Provided data below:
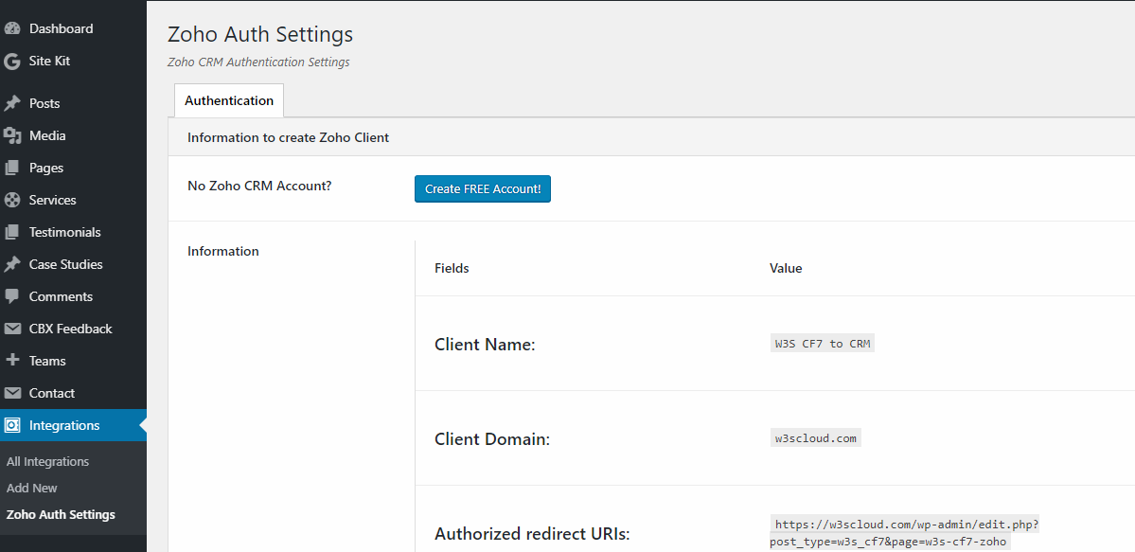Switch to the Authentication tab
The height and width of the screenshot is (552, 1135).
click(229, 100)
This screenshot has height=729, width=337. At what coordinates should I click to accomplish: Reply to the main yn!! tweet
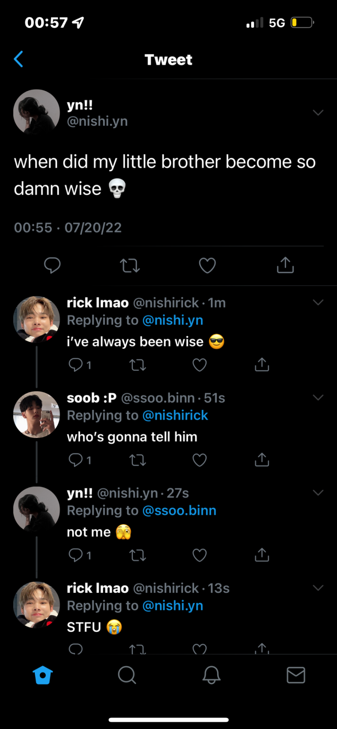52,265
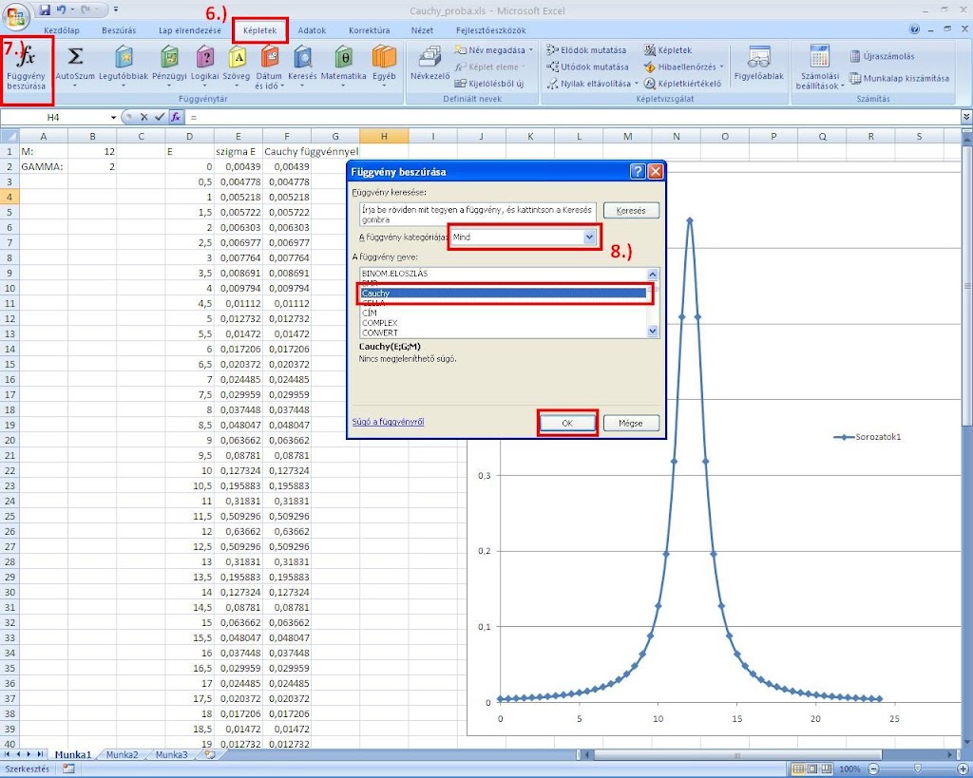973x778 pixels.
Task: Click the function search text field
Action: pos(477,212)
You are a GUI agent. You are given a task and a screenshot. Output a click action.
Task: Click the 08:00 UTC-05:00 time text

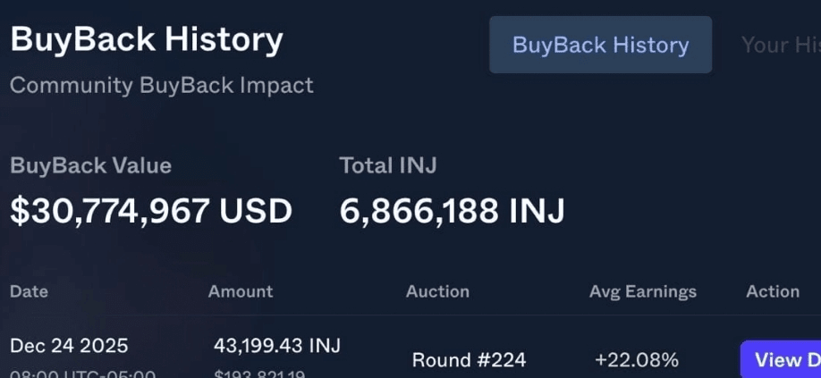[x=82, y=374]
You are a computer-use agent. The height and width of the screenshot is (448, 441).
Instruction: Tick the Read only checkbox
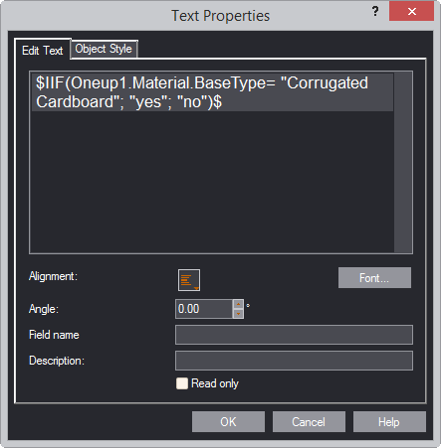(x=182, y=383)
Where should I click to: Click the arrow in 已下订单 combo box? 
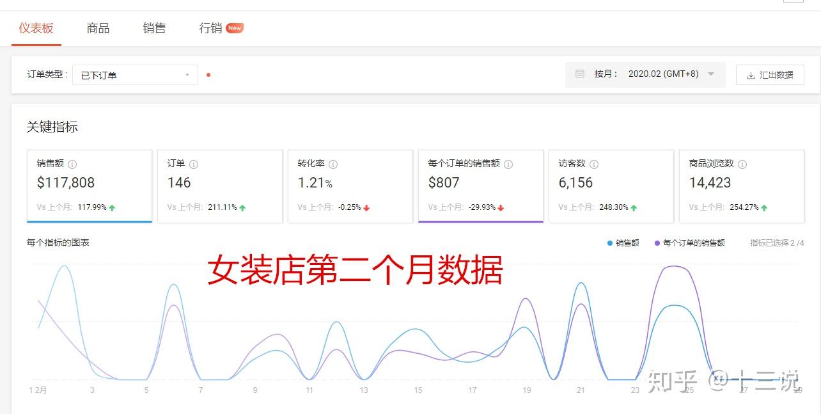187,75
End of Provided data.
Provided data below:
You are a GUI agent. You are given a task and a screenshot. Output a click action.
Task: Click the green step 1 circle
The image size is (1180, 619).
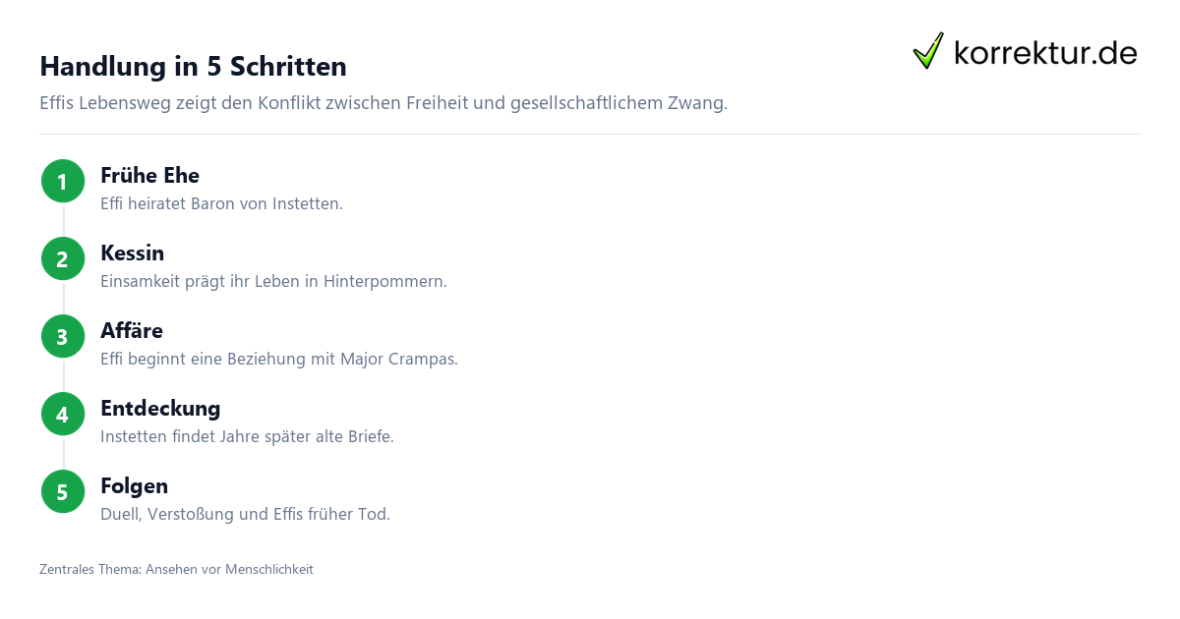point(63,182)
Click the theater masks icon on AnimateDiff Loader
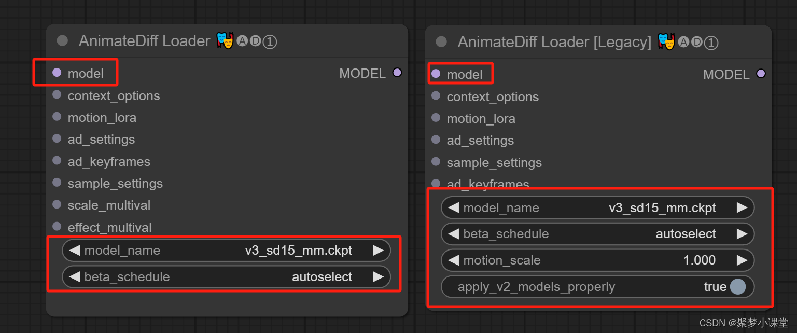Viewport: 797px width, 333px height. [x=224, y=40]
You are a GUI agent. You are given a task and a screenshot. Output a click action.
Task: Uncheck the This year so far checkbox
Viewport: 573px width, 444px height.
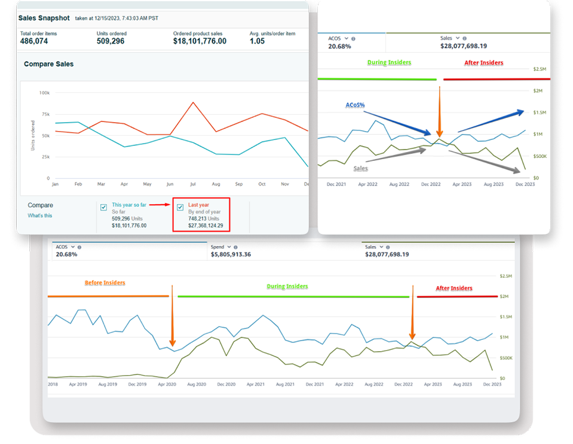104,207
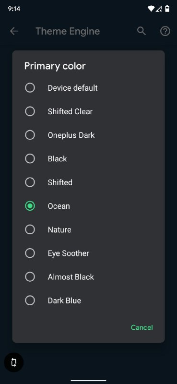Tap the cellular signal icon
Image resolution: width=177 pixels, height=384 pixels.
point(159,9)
End of Provided data.
### Task directions
Given the records above, return the lines starting at the one that holds "This screenshot has" and ending at the one that holds "You are a computer-use", exactly, and nothing besides; leave every picture out.

### Solution below
This screenshot has height=729, width=337. At what coordinates should I click to accomplish: Reply to the main yn!! tweet
52,265
973x778 pixels.
Task: Click the function search text field
Action: pos(477,212)
You are a GUI agent. You are given a task and a screenshot. Output a click action.
Task: Click the 08:00 UTC-05:00 time text

[x=82, y=374]
You are a computer-use agent. The height and width of the screenshot is (448, 441).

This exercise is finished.